The following steps provide an overview of the data discovery process. More information is provided on the pages for individual scan tools.
- Choose a Data Discovery/Scan Tool: Your local technical support provider should be able to help you select and install a data discovery tool. Currently recommended for use at Cornell are Spirion for Windows and Macintosh and Find SSNs for Linux and other flavors of Unix.
- Install the Data Discovery Tool: Some departments and units have configured custom versions of the data discovery tools. This may mean some features are not available or some defaults have been changed. It’s important to check with your local technical support provider to be sure you know which version of the tool you should install and where to find it. If you have questions, always check with your technical support provider before making changes or scanning with different settings. See the Spirion site for installation instructions and other details.

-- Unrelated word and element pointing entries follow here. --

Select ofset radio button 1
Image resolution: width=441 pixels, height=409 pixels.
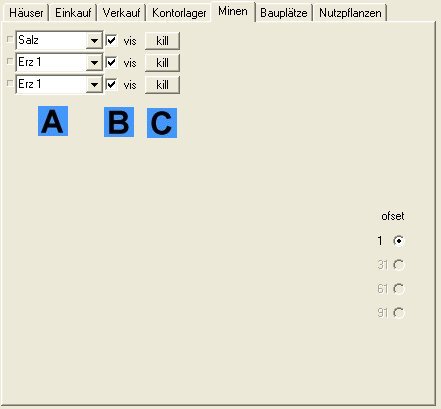tap(399, 241)
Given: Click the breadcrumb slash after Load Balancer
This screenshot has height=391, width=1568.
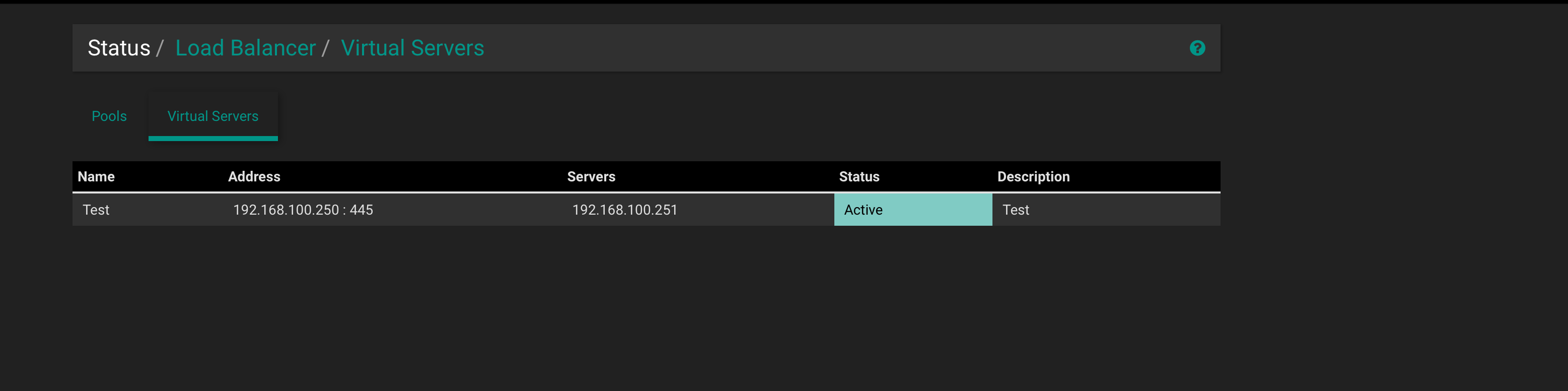Looking at the screenshot, I should tap(326, 48).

Run Spirion: This can take a very long time on some computers. If you can, let the tool run overnight or over a weekend. Step-by-step instructions are available:
Scan Type Instructions Scan Windows Mac Scan External Drives (Run separate scan on external drives, CDs, etc.) Windows Mac - Outlook email on Mac. Spirion on a Mac does not scan Outlook mailbox files. If you work in a role that requires you to handle confidential data, you are strongly encouraged to visually scan your mailbox folders. If you do find confidential data in your mail folders, delete the message and then empty the Trash. Cornell University Policy 5.10, Information Security, states that you should not send confidential data in email unless it is encrypted.
Handle the Results: When the scan finishes, you’ll be presented with a list of possible matches. Check each to determine if it is valid, and then take whatever action is appropriate for your department and work. In most cases, this means you’ll need to open the file, find the data the tool identified, and determine what it really is and whether you need it. See the specific options available:
The number of results on an average machine can be overwhelming. Here are some tips:
- Confidential data follows people, not computers. It most often lurks in Office documents, spreadsheets, electronic mail, and PDF documents. Start your work there. Other files might contain real confidential data, too.
- Unintelligible files may be false positives, or they may be created by an application your computer doesn’t understand. This is where your understanding of your work comes in. Do you recognize the data? Does it contain other attributes like names, addresses, or useful text that can help identify it? If you’re not sure, consult your local technical support provider before deleting files.
- False positives are a fact of life. If you’re satisfied the result isn’t real confidential data, most data discovery tools let you ignore it.
- False negatives are a fact of life, too. Examine other files in the same directories where valid matches were identified by the search. More confidential data may be hiding there that wasn’t detected.
- Don’t try to tackle it all at once. If your data discovery tool lets you save your work, do so and pick it up again later.
- Post-scan Housekeeping: After you clean up your computer, there are certain things you may need to do to insure you haven’t simply moved the files somewhere else. See After You Scan.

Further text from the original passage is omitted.